SUPPLIED DATA ::

□ □ □ □

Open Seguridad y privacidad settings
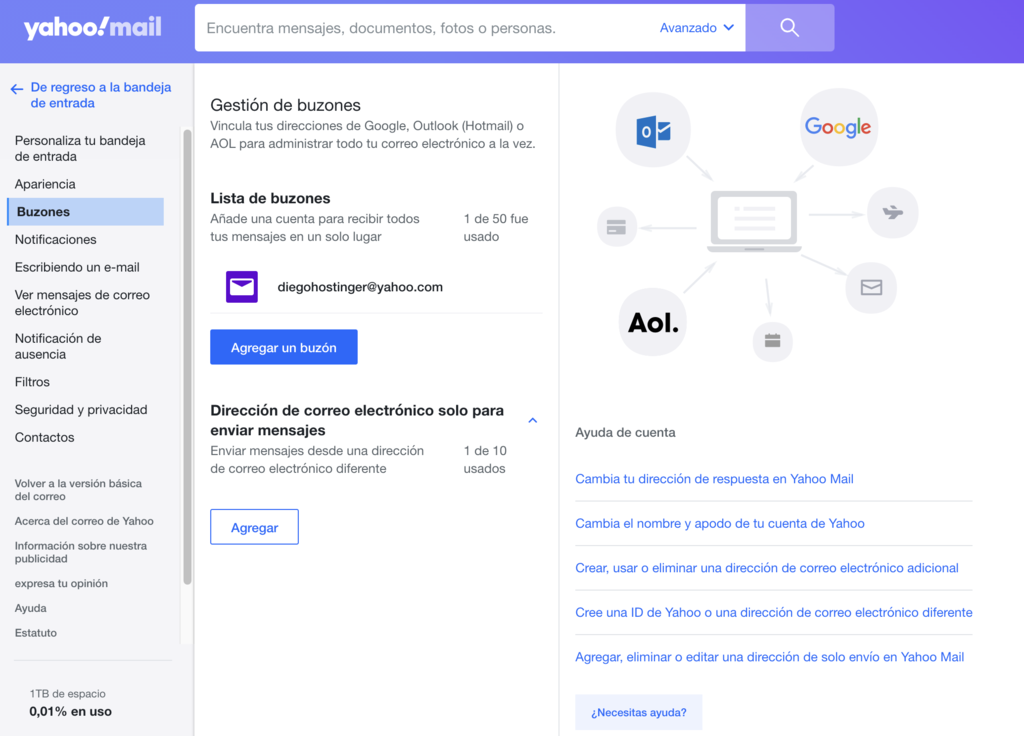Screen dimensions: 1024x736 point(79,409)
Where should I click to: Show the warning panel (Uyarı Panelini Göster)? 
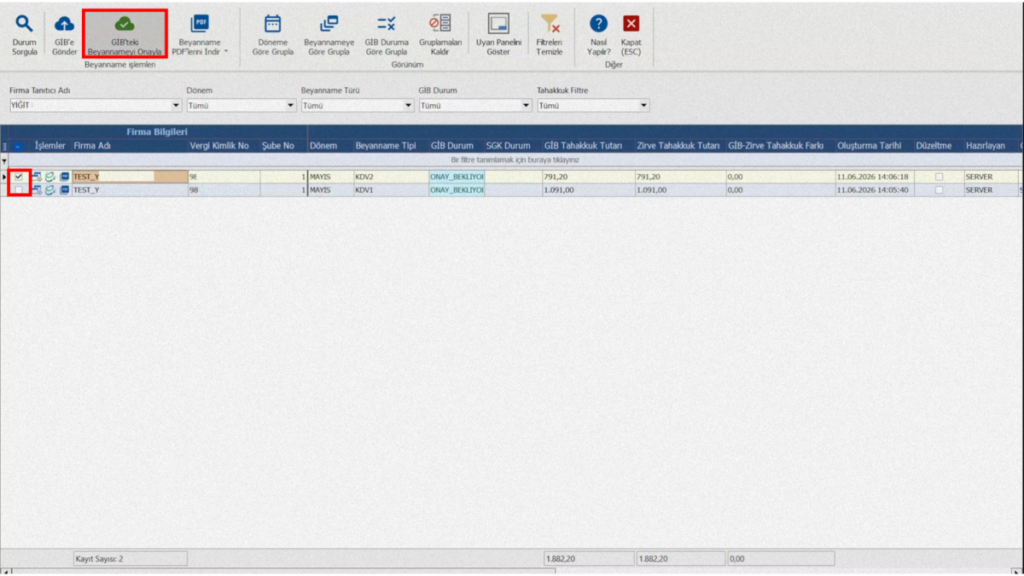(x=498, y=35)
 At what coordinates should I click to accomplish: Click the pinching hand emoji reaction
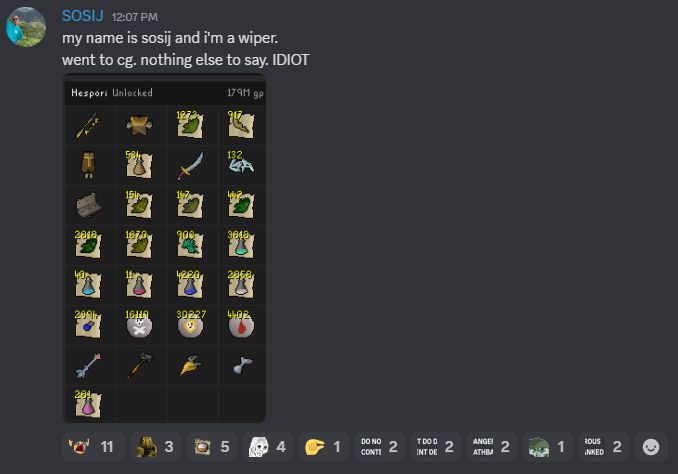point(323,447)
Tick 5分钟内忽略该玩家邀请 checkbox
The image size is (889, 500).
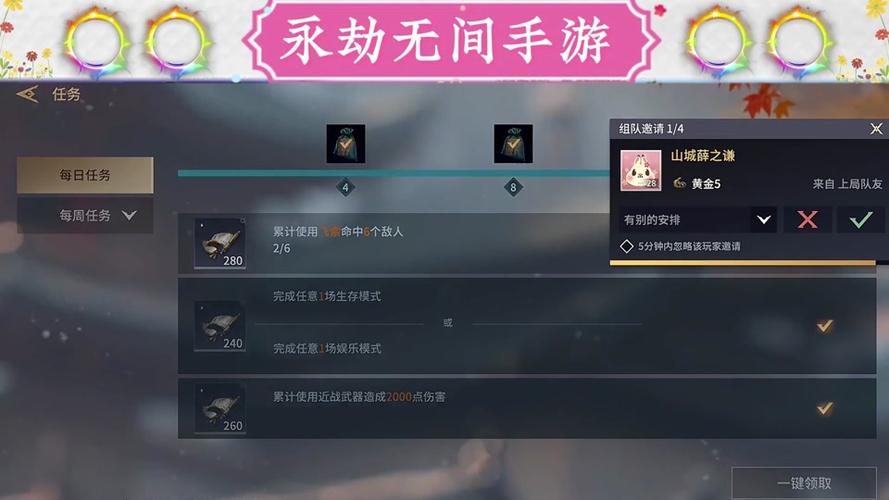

□ □ □ □

THE TASK :: Copy the records exactly. Skip the pictures.

RESPONSE FOR THIS EXERCISE ::
Open Seguridad y privacidad settings
Screen dimensions: 1024x736 point(79,409)
Where should I click to: Show the warning panel (Uyarı Panelini Göster)? 
(x=498, y=35)
 At what coordinates should I click to accomplish: Click the pinching hand emoji reaction
point(323,447)
Tick 5分钟内忽略该玩家邀请 checkbox
The image size is (889, 500).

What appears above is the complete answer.